In late January, 2006, my interactive fiction Whom the Telling Changed was showcased at the Slamdance Guerrilla Gamemaker Competition in Park City, Utah, along with eleven other finalists. Since I was only able to create this game by using tools such as Inform and the assistance of the online IF community, I felt it was important to try to get something worthwhile for the community at large out of the experience. There has often been discussion in the IF newsgroups about the paucity of real-world data concerning how new players react to IF   . I thought providing a complete lists of transcripts and analysis for Telling might be of interest to the community.
Whom the Telling Changed is an experimental piece of IF designed as an exercize in exploring a conversation or story space rather than a physical space. The player takes the role of a villager thousands of years ago whose people have gathered to hear their storyteller tell a story. As the player traverses the mostly linear game, he or she accumulates a history based on his or her decisions that ultimately impacts the outcome and significance of game events. Part of this process is realized via a system of highlighted keywords in the interior story: typing each keyword will raise certain issues, which have the power to persuade the crowd and other characters towards one point of view or another. (Read more about Whom the Telling Changed)
Telling was written in Inform 6.3, with a slightly modified Library 6/11. The version that competed at Slamdance was a slightly modified version of Release 2. The interpreter used to display the game was Gargoyle (20051002 release), modified to automatically make transcripts and to display in full screen.
To make sense of the transcripts, it's reccommended that the reader experience the game firsthand. You may download Whom the Telling Changed or play it online on my website.
It's important to note that these results do not claim to be representative of new IF players in general, for two major reasons.
First, Whom the Telling Changed is very different from an average IF. It has only four rooms, no puzzles to speak of, uses a keyword-based conversation system and a single-word shorthand for examining items.
Second, the Slamdance venue was not conducive to an IF experience. The venue was a fairly small conference room (maybe 40' x 25') with each of the twelve games displayed on its own computer (Pictures of the Slamdance venue).
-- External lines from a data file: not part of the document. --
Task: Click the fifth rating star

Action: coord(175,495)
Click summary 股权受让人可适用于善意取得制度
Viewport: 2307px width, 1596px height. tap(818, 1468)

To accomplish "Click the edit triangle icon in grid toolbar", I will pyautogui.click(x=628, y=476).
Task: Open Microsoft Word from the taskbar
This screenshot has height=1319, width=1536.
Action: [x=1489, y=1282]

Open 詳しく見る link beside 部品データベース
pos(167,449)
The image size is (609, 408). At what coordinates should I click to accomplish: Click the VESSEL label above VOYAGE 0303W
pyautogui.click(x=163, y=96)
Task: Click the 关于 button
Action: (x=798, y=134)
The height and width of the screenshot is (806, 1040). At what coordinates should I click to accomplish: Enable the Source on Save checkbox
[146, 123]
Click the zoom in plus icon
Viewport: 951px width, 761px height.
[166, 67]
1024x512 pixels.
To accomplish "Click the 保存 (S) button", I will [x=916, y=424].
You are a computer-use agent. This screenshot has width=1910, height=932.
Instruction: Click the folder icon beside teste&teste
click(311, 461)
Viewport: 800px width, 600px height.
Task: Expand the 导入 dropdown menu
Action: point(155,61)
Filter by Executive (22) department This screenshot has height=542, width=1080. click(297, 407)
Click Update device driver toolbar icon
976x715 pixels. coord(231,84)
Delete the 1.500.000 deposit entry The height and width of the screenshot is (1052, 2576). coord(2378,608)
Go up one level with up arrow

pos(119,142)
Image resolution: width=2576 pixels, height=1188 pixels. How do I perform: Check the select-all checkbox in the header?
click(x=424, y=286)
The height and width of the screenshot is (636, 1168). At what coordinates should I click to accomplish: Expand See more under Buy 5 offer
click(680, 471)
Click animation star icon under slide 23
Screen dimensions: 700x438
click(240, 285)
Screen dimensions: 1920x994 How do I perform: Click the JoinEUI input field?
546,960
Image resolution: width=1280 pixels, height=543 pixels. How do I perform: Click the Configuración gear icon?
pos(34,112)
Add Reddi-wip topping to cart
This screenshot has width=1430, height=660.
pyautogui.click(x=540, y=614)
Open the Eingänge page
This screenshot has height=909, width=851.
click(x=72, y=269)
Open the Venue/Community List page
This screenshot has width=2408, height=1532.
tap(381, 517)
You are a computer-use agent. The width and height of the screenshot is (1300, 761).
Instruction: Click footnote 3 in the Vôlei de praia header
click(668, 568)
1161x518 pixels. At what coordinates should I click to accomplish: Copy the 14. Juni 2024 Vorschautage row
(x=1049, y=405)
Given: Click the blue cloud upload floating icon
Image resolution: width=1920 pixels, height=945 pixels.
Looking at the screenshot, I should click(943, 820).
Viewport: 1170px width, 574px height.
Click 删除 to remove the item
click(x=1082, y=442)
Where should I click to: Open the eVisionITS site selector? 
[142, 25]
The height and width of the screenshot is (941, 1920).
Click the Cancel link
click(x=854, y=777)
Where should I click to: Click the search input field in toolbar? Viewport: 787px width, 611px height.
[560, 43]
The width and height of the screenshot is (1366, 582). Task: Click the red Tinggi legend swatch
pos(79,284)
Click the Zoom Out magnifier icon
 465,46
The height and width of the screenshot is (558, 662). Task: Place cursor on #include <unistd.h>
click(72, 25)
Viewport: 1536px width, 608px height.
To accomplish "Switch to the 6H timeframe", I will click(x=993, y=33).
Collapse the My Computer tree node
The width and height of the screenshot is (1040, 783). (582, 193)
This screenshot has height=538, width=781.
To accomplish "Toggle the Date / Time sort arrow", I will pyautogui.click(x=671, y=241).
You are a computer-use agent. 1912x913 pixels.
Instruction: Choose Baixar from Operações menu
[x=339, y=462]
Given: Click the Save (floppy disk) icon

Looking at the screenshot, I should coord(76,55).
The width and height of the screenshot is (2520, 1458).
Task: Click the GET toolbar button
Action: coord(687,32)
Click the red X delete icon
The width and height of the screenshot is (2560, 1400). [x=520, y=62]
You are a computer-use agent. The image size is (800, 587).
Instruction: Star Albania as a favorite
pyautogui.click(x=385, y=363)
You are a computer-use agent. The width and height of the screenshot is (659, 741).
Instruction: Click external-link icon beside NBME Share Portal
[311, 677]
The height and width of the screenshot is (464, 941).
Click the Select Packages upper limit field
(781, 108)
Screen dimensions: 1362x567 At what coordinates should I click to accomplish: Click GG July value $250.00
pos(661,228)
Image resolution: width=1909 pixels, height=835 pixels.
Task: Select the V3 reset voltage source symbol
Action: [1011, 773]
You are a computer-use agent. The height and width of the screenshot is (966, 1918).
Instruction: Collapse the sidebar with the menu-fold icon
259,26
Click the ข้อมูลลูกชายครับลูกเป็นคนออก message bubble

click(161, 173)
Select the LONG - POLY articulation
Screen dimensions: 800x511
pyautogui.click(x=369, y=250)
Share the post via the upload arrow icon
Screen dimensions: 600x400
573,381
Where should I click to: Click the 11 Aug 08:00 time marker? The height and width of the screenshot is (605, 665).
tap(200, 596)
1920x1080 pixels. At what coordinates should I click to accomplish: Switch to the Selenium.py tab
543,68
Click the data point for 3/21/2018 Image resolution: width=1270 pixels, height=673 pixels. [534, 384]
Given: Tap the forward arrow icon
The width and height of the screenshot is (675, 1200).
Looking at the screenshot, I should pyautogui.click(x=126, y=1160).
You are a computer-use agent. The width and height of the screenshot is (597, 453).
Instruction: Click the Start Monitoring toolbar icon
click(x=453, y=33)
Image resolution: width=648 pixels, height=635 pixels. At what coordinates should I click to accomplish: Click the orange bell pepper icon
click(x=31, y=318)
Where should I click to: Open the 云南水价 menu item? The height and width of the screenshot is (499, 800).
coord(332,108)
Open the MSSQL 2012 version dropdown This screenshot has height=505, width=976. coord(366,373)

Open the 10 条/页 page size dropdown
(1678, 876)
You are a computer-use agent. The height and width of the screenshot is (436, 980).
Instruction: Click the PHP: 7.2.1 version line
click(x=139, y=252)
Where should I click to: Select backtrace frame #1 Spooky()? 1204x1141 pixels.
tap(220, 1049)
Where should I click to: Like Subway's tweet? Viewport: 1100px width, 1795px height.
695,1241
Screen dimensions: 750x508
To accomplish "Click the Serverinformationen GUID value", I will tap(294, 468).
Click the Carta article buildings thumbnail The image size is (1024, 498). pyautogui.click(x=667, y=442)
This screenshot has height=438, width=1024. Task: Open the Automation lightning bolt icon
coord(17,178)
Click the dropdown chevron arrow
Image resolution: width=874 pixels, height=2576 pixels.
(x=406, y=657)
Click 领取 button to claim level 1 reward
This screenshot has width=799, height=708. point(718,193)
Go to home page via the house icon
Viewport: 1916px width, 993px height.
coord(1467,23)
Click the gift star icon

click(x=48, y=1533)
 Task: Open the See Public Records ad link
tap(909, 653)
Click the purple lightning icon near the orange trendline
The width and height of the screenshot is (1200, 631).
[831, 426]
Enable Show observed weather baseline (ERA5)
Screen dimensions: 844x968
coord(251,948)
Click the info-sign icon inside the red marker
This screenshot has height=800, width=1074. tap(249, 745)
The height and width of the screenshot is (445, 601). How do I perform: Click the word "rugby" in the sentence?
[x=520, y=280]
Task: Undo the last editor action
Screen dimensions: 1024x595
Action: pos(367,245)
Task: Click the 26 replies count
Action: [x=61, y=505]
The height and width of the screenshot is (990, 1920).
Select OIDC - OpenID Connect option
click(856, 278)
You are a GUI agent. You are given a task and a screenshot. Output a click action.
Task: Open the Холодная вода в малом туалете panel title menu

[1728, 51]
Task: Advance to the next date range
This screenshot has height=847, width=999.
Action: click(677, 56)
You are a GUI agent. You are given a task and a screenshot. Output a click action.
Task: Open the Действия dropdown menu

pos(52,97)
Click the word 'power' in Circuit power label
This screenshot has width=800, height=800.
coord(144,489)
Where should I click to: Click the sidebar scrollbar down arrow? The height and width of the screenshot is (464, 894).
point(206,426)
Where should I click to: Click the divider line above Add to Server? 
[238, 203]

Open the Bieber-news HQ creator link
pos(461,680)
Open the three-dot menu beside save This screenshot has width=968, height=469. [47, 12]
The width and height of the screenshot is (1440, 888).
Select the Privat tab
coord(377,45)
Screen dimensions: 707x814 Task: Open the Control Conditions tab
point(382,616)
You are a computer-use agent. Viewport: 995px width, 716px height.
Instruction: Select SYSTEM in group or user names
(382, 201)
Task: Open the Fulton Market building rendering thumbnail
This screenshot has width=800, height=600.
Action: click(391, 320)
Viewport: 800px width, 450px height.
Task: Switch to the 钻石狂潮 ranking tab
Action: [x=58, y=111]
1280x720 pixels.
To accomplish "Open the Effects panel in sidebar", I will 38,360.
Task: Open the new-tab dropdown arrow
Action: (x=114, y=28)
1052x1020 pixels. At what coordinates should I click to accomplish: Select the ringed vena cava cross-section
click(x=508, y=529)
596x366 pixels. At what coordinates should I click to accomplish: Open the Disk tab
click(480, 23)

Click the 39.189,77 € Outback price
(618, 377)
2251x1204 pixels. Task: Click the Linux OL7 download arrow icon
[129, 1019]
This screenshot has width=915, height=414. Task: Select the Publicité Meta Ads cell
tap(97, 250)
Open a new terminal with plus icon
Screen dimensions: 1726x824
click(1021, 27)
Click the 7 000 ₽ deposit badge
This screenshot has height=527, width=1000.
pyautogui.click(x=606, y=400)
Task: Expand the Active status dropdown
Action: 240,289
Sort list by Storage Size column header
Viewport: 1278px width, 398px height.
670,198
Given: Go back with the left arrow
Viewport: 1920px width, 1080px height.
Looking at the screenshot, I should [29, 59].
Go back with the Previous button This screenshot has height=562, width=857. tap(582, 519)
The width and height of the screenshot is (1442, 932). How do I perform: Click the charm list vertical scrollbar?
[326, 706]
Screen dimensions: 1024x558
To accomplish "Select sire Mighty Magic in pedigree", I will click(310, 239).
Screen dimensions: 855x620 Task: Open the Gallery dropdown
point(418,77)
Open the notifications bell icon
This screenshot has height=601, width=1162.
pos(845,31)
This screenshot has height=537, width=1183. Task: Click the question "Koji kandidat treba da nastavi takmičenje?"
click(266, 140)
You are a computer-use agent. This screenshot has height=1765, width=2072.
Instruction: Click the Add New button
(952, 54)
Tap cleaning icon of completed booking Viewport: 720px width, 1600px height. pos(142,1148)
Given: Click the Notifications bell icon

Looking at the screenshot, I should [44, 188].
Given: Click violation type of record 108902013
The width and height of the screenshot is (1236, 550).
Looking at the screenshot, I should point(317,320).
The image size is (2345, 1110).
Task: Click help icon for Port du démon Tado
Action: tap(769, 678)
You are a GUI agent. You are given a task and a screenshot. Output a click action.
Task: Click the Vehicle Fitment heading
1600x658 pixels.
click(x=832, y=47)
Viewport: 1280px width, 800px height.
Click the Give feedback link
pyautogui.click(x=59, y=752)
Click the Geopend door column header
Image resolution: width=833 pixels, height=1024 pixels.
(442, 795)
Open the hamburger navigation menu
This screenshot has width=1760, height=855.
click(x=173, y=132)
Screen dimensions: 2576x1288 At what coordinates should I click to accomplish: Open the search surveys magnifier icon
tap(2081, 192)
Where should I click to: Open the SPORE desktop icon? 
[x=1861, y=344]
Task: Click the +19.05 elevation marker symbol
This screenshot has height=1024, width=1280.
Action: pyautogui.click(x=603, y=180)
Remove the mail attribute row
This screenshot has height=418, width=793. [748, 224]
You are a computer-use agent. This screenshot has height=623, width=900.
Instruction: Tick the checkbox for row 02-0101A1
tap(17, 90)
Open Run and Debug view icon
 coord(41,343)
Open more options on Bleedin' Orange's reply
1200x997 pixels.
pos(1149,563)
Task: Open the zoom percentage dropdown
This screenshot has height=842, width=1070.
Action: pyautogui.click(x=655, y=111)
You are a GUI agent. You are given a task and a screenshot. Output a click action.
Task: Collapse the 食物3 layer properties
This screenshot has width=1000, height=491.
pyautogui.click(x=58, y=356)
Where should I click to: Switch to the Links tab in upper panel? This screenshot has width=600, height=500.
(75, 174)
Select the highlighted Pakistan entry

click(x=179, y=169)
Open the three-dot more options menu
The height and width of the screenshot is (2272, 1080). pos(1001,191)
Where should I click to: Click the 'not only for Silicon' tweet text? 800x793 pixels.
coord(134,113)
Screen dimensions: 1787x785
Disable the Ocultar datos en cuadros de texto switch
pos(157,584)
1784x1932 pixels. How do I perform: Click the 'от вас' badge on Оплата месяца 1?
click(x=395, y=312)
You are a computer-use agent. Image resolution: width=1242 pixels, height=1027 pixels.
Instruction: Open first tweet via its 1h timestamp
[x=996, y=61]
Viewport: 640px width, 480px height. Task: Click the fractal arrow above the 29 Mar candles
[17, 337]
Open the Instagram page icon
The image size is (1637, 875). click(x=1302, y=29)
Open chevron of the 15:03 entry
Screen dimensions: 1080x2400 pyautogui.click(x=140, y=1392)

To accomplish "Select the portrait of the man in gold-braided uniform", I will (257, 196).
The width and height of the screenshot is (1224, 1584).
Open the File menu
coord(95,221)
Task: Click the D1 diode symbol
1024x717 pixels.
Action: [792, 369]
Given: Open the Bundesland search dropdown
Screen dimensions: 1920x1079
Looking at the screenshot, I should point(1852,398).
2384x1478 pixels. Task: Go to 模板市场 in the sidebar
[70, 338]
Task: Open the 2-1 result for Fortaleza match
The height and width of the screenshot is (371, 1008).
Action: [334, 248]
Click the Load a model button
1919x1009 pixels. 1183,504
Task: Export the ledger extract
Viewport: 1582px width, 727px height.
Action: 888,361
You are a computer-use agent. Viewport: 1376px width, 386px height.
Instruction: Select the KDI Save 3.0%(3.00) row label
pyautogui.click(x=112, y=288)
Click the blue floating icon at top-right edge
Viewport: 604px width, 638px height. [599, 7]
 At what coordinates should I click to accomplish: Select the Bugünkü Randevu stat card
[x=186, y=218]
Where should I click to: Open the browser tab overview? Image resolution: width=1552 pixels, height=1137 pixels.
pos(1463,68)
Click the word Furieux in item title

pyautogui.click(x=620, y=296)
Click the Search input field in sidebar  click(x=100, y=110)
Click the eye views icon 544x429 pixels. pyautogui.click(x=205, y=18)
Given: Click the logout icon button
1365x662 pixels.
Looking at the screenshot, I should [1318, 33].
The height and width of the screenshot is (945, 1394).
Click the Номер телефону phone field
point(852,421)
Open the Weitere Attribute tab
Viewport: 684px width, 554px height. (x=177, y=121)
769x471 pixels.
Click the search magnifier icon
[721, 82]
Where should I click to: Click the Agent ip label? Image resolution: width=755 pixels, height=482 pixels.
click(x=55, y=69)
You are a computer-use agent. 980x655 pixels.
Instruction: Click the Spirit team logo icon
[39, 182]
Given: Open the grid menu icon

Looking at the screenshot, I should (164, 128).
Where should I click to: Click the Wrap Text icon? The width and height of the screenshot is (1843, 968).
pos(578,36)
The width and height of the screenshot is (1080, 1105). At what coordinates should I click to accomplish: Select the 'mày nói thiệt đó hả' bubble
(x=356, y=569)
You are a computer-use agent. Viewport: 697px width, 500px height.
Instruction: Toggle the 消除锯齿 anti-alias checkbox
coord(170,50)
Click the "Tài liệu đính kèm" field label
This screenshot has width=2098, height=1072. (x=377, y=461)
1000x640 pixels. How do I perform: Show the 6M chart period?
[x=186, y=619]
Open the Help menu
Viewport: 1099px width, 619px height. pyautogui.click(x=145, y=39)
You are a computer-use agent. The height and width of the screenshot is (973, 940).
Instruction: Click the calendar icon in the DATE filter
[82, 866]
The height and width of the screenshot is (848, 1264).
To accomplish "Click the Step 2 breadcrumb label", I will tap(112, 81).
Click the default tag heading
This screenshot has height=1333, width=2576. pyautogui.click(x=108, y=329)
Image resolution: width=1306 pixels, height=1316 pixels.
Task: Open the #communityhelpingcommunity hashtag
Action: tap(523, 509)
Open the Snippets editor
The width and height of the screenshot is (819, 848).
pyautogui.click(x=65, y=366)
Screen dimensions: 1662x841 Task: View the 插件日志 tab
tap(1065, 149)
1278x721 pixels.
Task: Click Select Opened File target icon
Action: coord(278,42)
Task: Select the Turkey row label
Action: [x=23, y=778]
Foot traffic consisted mostly of people killing time between screenings, as the venue was just down the hall from where most of the Slamdance films were shown. Most of these people had no or little past experience with interactive fiction. Music in the background, lots of chatter, and the surrounding graphical games all served as distractions from the serious tone and text-based interface of Telling.
Another notable point is that the instructions both in-game and physically near the computer were modified after the first day. After observing the first few players who had trouble with the game, I decided the instructions needed to be simplified. Both sets of instructions are included below. Transcripts up to and including #20 were generated using the earlier instructions, while all subsequent transcripts included the second instructions.
Despite these differences from an idealized sample set, I still feel the results are at least somewhat relevant for designers of new IF and IF systems. Telling still uses standard IF conventions for much of its actions, and on a broader level is still using a text-based parser that expects imperatives. The venue, crowded and filled with distractions, is perhaps a good representation of the struggle any text-based entertainment has to find an audience amid the thousands of flashier attractions available. Finally, the majority of the visitors were not gamers and most had not tried interactive fiction before. While a certain percentage were other gamemakers or people otherwise familiar with IF, the majority of the transcripts represent players coming to IF for the first time.
Nearly all players were observed to follow the instructions to type "RESTART" to begin a new game. Each of these transcripts represents an individual player traversing the game.
Whom the Telling Changed begins with a quote, then a title screen and the message "Would you like instructions?". Surprisingly, only about half of players answered "yes" to this question: 53% (39 players) versus 47% (34 players) who said no.
A certain percentage of the "no" respondants may have been experienced IF players or those giving the game a second try.
A related statistic: 78% of players typed out "yes" or "no" in full, while the rest abbreviated to "y" or "n". About 16% of players pressed enter multiple times before answering, perhaps in an attempt to skip over the question entirely. A small minority (less than 5%) typed other words like "nope" or "please".
On average, a player sitting down at Telling entered input 36 times before leaving the game. Several people immediately quit once they realized it was an all-text game; however several played it for a much longer time, including to completion. Factoring out those who completed the game, the average play time was only 28 moves. Since the average time to finish the game was 131 moves, this means people who did not finish saw only 20% of the game.
My transcripts did not include any timestamping, so I can not translate this into physical time. Based on observation, I would guess the average person who typed at least one command into the game but did not play all or most of the way through spent maybe 3 to 5 minutes with Telling before moving on.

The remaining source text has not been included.